|To:||Birding Aus <>|
|Subject:||Good Birds - Northern Hunter Region|
|From:||Mick Roderick <>|
|Date:||Mon, 30 Jan 2006 18:26:19 +1100 (EST)|
Myself, my brother Steve and Allan Richardson took a trip up to Crowdy Bay NP last week (25-27th) hoping to catch up with some good birds that have been reported from there in recent times.
We expected the Grass Owl to be a difficult species to locate, although on the first night we had a responding bird within 30 seconds of call-playback. A bird then appeared above our heads within 2 minutes. We worked our way thru more suitable habitat and located a further 3 birds (calling). The following evening we set up for photography of the birds, playing a few calls about a 1/2 hour before dusk. Just after dark a pair of birds literally rose out of the heath directly in front of us and hovered / jinked above us for a good minute or so, calling. By true Murphy's Law, our spotlight failed to work for the photo's but we did get some fuzzy ones. They then proceeded to hawk over the heath nearby for about 15 minutes, occasionally passing us (we did not continue playing calls).
To see them emanate from the heath 20m in front of us, calling furtively, was an incredible sight. Perhaps they had moved closer to us along the ground during the pre-dusk call-playback?
We had a similar experience with the White-eared Monarch at Figtree carpark. Two birds were heard, with one bird virtually perching on our shoulders. This bird had very dishevelled tips to the tail feathers, suggesting a possibility that it had been sitting on a nest (?). Varied Trillers and Spectacled Monarchs were also found here.

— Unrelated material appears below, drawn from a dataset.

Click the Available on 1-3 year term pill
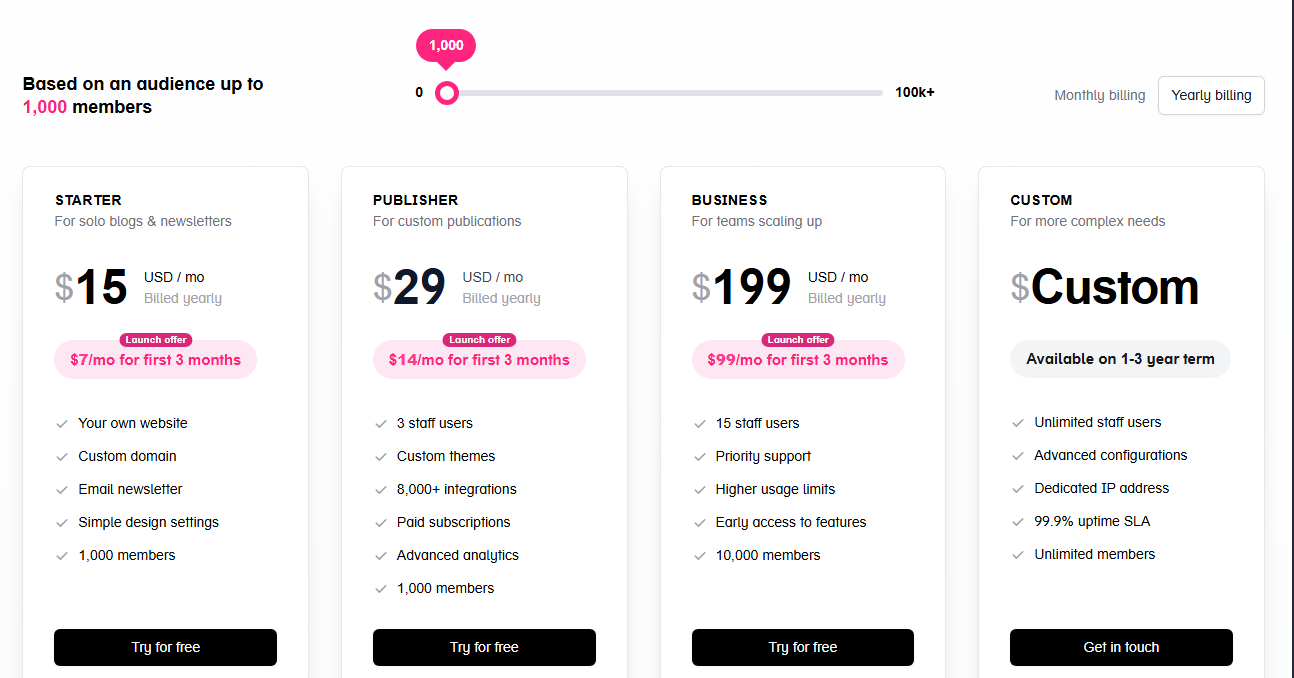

North of Old Bar we were pleased to see numerous (20+) fledged juvenile Little Terns amongst at least 100 adult birds. Amongst the waders here were 46 Sanderling, several Lesser Sand Plovers and around 200 Pacific Golden Plovers. Up at Harrington we found a Grey Plover on an estuary mudflat. A pair of Beach Stone-curlews were also seen nearby.
We were able to locate a Square-tailed Kite nest in Coopernook SF, although no birds could be found.
The pair of Bush Stone-curlews at Lemon Tree Passage were both resting at the time we were there. I am really not sure about the breeding status of these birds, although the enclosure erected by the NPWS is obviously dog-proof and until any chicks are able to fly, they certainly could not leave it.
The Radjah Shelducks are still in the Myall Lakes NP, although they appear to be spending the vast majority of their time at Legges Camp, not Mungo Brush. Interestingly, reports suggest that both birds are male, with no obvious differences in the breast band. Has anyone who has seen the birds have any input on this? (I personally did not see them).
No rare waders, but good birding within reach of Sydney / Newcastle nonetheless. Thanx to Edwin Vella and Brett Campbell for their assistance too.